Segment Start: RECORDS FOR THE EXERCISE
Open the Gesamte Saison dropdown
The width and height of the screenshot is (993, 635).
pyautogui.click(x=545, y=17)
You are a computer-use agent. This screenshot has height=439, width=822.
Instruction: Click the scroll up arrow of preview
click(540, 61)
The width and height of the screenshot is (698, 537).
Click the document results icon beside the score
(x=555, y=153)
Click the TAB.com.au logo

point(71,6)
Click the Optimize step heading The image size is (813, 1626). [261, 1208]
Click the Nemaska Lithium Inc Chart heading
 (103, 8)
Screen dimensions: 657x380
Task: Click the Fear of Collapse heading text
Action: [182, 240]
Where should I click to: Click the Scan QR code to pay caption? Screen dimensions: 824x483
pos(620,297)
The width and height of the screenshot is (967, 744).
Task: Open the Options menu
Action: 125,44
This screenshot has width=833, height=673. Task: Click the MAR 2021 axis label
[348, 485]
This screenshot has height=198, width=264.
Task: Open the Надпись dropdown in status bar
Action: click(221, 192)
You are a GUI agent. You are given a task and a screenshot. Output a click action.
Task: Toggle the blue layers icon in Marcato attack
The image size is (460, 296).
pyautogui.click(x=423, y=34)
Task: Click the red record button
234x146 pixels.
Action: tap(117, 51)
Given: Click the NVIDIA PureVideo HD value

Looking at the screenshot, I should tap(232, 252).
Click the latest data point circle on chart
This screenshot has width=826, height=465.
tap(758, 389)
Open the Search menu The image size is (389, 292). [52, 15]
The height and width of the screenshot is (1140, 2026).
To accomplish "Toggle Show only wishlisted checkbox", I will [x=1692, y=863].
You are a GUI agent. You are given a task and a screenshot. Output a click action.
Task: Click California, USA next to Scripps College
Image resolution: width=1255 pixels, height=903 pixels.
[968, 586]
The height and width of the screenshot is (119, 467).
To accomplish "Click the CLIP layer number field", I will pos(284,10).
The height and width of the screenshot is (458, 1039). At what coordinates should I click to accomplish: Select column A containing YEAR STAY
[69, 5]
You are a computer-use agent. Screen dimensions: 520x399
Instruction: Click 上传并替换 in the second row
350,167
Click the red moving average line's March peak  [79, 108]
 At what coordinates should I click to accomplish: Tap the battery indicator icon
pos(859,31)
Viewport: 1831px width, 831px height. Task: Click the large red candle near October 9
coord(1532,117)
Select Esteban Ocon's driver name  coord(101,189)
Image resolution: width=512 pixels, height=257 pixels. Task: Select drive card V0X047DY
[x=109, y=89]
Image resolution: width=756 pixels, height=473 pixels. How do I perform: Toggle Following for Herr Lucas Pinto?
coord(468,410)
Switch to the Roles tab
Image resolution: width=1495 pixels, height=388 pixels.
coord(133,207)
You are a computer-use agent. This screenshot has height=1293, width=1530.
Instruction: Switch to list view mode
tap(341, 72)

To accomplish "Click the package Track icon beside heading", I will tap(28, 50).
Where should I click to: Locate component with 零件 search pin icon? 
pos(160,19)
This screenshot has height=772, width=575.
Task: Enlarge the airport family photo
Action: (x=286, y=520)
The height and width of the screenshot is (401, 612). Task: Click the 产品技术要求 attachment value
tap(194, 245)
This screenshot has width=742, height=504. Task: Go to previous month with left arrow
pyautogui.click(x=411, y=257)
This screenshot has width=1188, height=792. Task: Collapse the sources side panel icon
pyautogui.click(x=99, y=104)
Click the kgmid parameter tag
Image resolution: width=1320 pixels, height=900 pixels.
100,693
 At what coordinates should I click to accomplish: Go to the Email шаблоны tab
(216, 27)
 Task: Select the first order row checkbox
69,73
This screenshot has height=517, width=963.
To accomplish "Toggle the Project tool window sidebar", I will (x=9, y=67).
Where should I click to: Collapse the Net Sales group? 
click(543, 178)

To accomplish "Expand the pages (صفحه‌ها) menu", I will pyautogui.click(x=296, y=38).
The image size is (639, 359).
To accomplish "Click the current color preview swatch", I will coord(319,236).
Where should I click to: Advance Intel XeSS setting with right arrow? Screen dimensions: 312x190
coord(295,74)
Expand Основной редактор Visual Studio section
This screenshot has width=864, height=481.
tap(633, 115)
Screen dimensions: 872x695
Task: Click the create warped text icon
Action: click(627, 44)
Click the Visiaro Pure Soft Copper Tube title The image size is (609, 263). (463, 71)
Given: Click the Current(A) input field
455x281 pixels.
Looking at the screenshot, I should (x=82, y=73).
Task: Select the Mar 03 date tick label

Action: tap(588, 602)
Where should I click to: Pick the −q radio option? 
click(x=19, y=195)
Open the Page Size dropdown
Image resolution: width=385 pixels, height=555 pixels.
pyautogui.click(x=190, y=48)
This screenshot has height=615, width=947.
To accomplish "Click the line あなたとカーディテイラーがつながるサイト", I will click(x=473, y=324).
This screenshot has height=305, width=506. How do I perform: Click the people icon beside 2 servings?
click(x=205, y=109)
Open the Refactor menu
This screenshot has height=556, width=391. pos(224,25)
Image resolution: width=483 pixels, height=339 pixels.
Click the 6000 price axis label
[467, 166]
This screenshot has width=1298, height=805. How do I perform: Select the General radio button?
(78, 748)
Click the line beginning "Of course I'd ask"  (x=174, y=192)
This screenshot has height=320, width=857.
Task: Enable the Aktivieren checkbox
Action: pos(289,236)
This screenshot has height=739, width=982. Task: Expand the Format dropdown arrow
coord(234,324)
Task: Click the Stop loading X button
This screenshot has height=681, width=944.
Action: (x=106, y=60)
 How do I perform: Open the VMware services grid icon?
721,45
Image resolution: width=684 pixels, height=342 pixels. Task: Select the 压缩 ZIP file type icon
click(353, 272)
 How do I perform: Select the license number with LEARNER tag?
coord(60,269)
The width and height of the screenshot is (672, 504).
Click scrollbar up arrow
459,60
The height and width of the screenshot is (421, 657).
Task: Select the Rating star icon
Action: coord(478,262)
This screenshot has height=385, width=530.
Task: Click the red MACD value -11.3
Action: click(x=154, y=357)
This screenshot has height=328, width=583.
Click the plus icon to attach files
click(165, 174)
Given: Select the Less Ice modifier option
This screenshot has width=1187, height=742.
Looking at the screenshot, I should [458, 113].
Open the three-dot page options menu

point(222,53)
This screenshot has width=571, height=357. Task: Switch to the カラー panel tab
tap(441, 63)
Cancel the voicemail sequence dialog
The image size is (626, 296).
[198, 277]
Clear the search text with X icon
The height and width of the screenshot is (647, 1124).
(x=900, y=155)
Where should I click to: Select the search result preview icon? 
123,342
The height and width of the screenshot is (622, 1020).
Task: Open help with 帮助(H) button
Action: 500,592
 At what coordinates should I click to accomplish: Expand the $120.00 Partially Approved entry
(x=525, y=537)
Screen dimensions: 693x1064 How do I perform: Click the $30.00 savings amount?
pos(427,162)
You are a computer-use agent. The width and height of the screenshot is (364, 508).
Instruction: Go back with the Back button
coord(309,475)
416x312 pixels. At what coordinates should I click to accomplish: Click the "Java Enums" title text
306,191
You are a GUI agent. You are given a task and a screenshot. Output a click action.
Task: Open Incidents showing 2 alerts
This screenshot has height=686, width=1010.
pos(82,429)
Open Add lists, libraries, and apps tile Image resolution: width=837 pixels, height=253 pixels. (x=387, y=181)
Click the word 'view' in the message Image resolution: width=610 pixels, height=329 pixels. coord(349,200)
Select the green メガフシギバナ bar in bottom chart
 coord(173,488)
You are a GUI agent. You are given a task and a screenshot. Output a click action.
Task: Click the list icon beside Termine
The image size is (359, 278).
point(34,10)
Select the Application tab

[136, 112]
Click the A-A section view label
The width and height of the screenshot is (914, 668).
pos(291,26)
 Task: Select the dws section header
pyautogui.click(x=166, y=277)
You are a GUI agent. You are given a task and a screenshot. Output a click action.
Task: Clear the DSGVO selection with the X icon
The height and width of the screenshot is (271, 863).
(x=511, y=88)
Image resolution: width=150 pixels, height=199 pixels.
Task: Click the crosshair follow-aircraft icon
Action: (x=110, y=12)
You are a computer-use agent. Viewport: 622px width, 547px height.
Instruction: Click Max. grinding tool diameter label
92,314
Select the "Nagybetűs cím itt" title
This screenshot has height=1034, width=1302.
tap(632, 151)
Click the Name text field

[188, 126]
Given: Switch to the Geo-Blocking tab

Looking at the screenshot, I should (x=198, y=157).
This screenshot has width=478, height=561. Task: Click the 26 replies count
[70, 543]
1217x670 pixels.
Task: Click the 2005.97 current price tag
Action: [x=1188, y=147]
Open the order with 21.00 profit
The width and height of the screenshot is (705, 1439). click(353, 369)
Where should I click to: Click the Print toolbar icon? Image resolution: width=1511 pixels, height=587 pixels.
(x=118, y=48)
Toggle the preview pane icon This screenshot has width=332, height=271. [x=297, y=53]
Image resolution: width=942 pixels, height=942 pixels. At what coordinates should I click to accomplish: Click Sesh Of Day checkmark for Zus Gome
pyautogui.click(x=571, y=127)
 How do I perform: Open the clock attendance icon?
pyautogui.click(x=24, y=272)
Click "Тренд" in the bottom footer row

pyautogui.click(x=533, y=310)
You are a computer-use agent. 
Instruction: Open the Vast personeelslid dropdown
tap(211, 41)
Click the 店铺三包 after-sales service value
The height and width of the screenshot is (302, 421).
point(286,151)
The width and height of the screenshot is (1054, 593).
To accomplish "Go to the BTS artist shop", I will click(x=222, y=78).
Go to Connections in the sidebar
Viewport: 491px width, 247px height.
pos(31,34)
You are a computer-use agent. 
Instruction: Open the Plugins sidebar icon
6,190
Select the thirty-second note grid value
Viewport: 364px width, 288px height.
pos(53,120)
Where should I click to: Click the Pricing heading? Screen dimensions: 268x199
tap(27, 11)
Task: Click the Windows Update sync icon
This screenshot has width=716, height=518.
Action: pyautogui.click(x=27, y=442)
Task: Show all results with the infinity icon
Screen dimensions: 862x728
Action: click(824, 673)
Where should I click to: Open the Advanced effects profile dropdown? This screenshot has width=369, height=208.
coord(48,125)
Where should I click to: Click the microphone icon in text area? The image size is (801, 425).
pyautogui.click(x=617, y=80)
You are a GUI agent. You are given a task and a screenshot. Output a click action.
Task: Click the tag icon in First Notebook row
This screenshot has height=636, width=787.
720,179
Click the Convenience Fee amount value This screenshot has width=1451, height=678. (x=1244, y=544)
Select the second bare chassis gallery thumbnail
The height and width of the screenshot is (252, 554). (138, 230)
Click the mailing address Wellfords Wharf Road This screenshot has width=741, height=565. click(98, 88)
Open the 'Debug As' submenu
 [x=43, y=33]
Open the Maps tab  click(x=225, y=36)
Segment End: RECORDS FOR THE EXERCISE
§ EXERCISE DIRECTIONS
Look above for the line holding "Given: Click the NVIDIA PureVideo HD value" and the line holding "Select Esteban Ocon's". Retype both, and every line between them, word for word and nothing else.

§ EXERCISE OUTPUT
Given: Click the NVIDIA PureVideo HD value

Looking at the screenshot, I should tap(232, 252).
Click the latest data point circle on chart
This screenshot has width=826, height=465.
tap(758, 389)
Open the Search menu The image size is (389, 292). [52, 15]
The height and width of the screenshot is (1140, 2026).
To accomplish "Toggle Show only wishlisted checkbox", I will [x=1692, y=863].
You are a GUI agent. You are given a task and a screenshot. Output a click action.
Task: Click California, USA next to Scripps College
Image resolution: width=1255 pixels, height=903 pixels.
[968, 586]
The height and width of the screenshot is (119, 467).
To accomplish "Click the CLIP layer number field", I will pos(284,10).
The height and width of the screenshot is (458, 1039). At what coordinates should I click to accomplish: Select column A containing YEAR STAY
[69, 5]
You are a computer-use agent. Screen dimensions: 520x399
Instruction: Click 上传并替换 in the second row
350,167
Click the red moving average line's March peak  [79, 108]
 At what coordinates should I click to accomplish: Tap the battery indicator icon
pos(859,31)
Viewport: 1831px width, 831px height. Task: Click the large red candle near October 9
coord(1532,117)
Select Esteban Ocon's driver name  coord(101,189)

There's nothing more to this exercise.